Work instructions ::
Copy out the lines below that hold the word "Picanto".

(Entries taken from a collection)
Segment Open

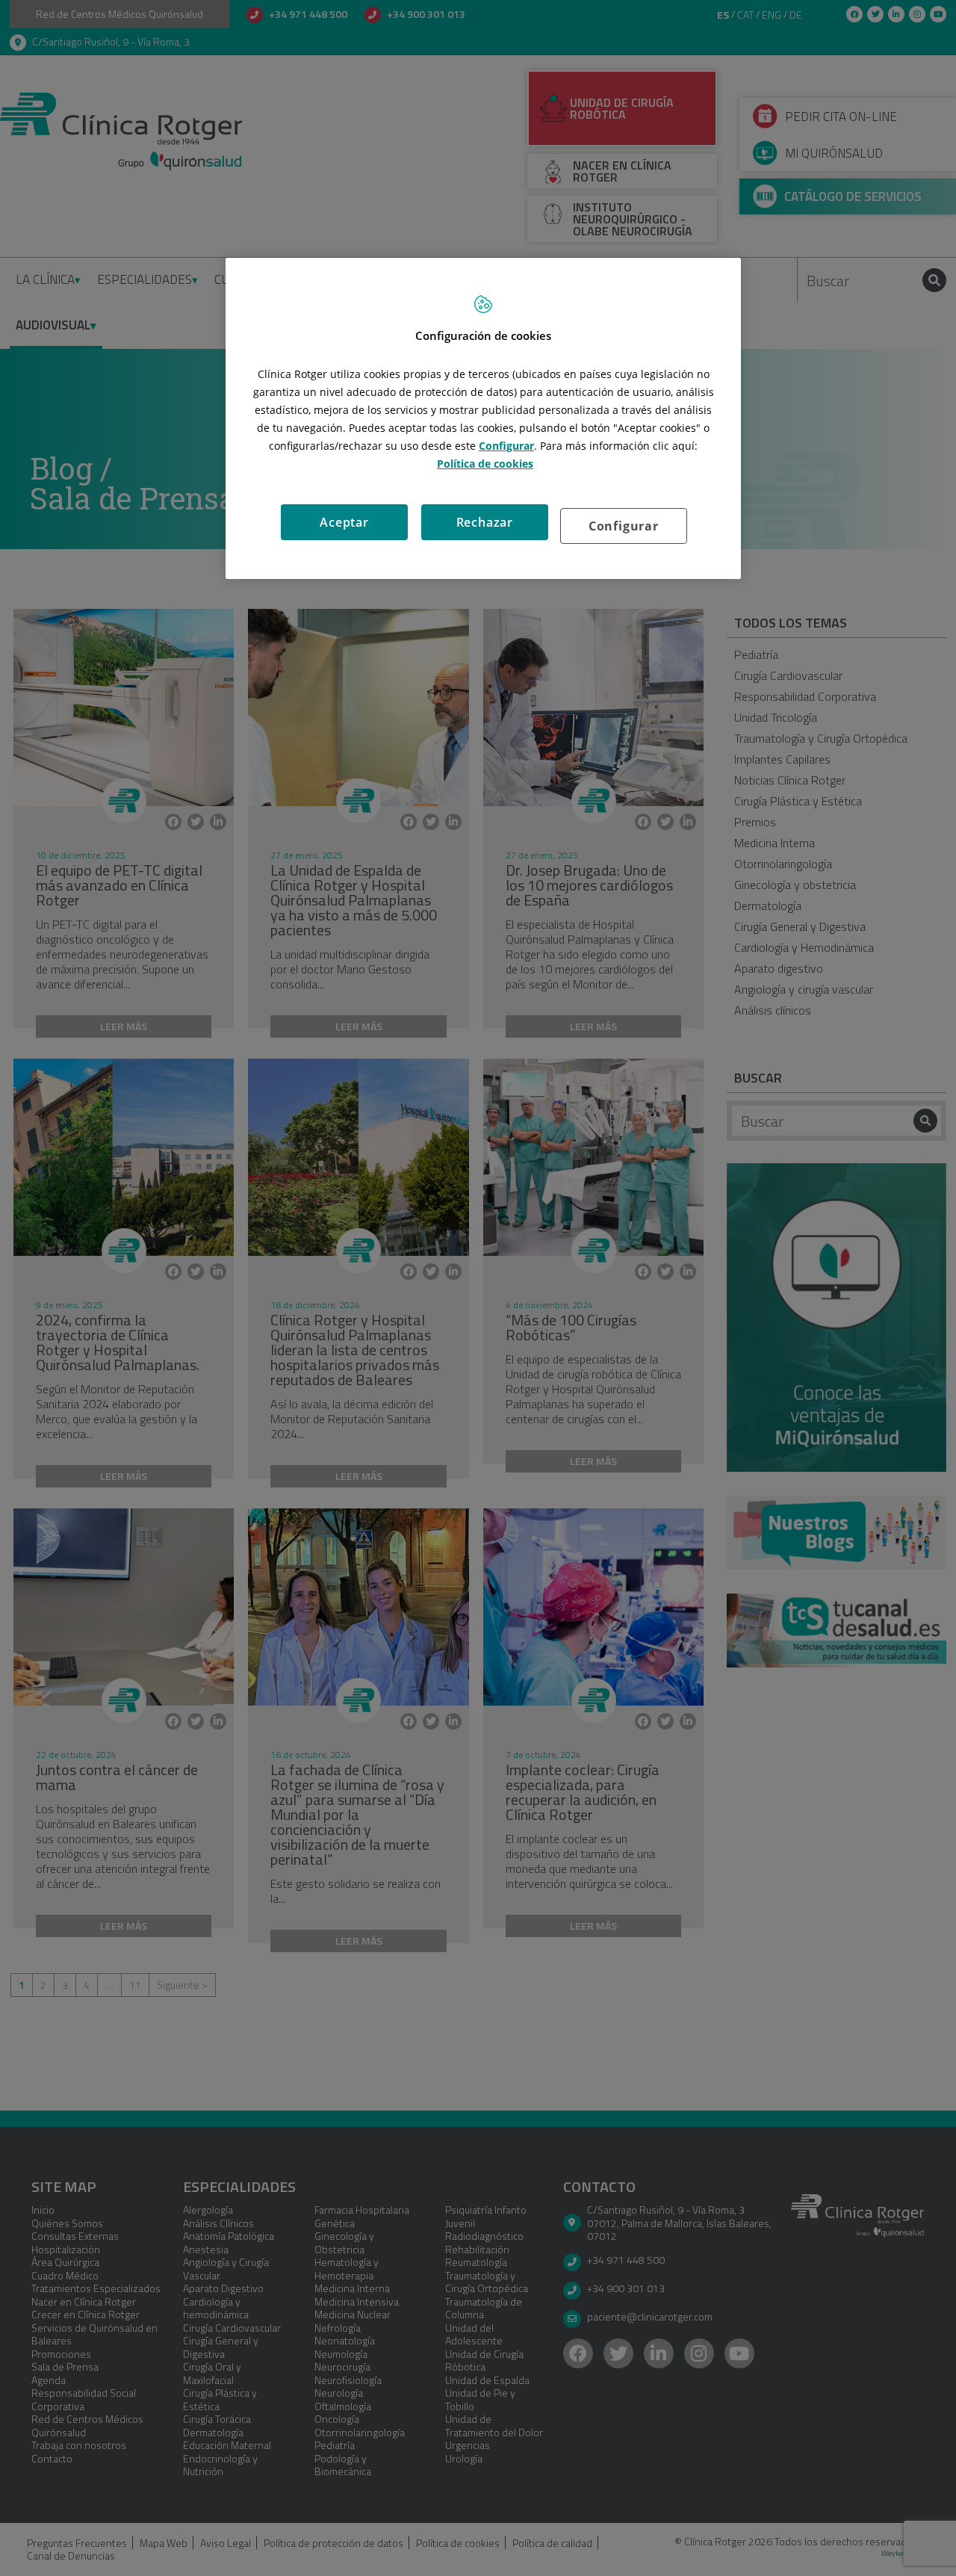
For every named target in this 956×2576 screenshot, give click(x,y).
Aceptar (344, 522)
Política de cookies (485, 463)
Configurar (624, 526)
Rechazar (484, 522)
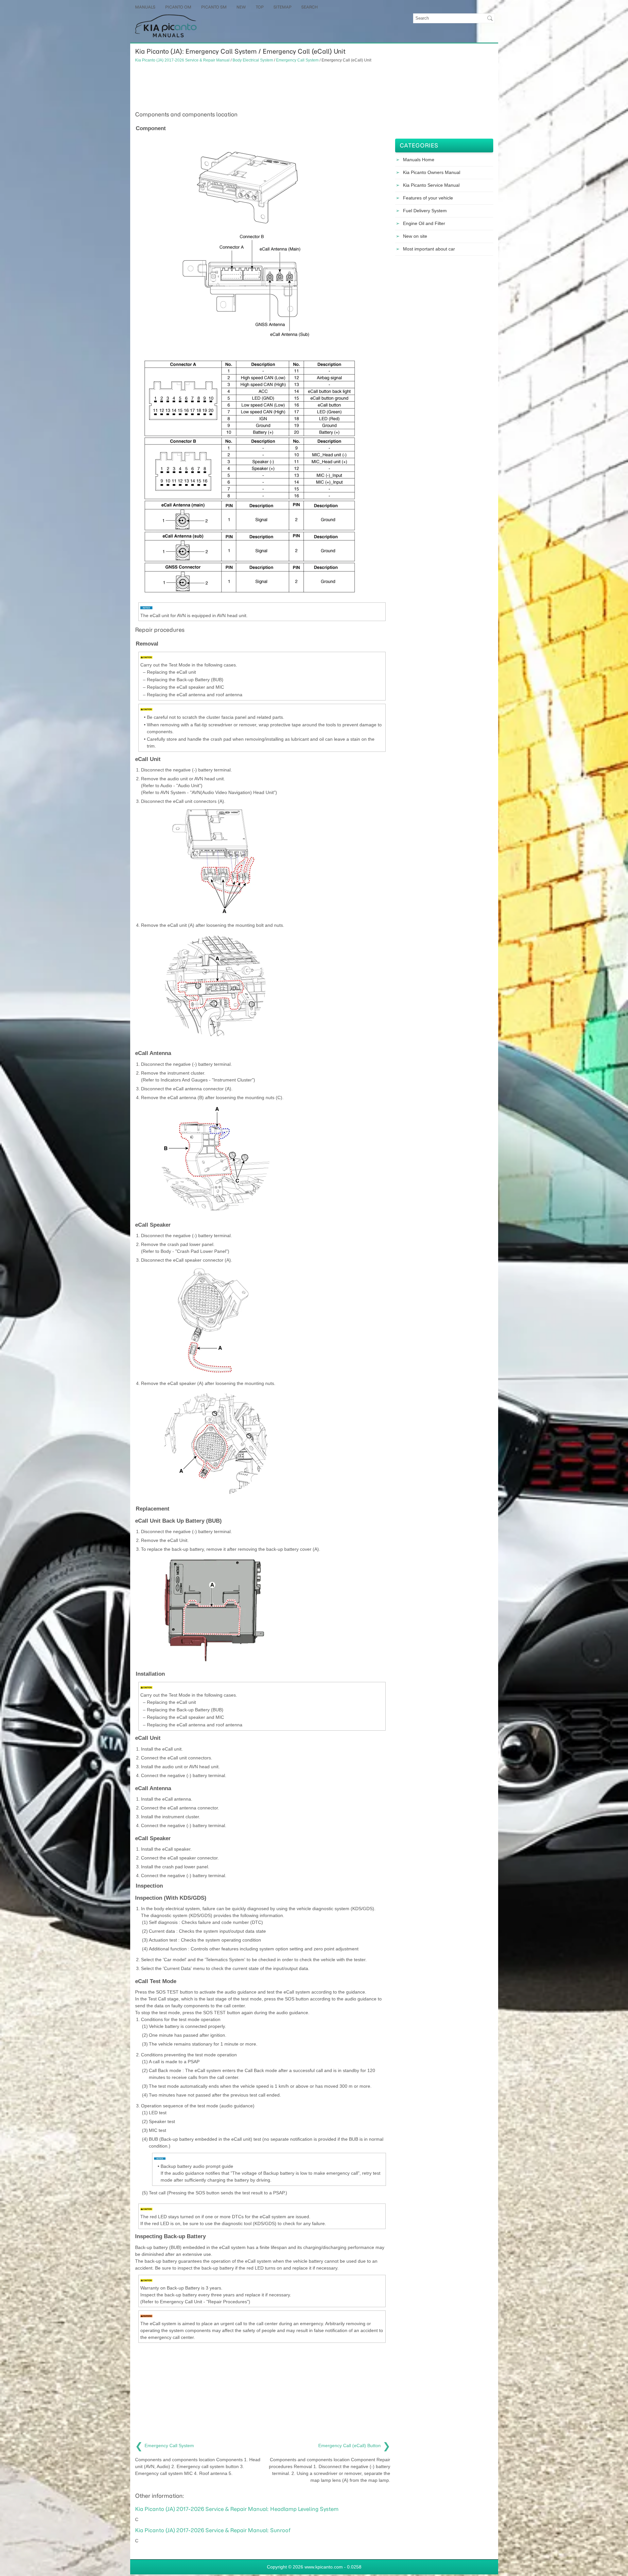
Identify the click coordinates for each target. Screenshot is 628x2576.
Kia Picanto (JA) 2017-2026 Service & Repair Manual (182, 60)
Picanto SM (214, 7)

Segment Closed

Exercise result ::
Kia Picanto (JA) 2017-2026 Service & Repair Manual (182, 60)
Picanto SM (214, 7)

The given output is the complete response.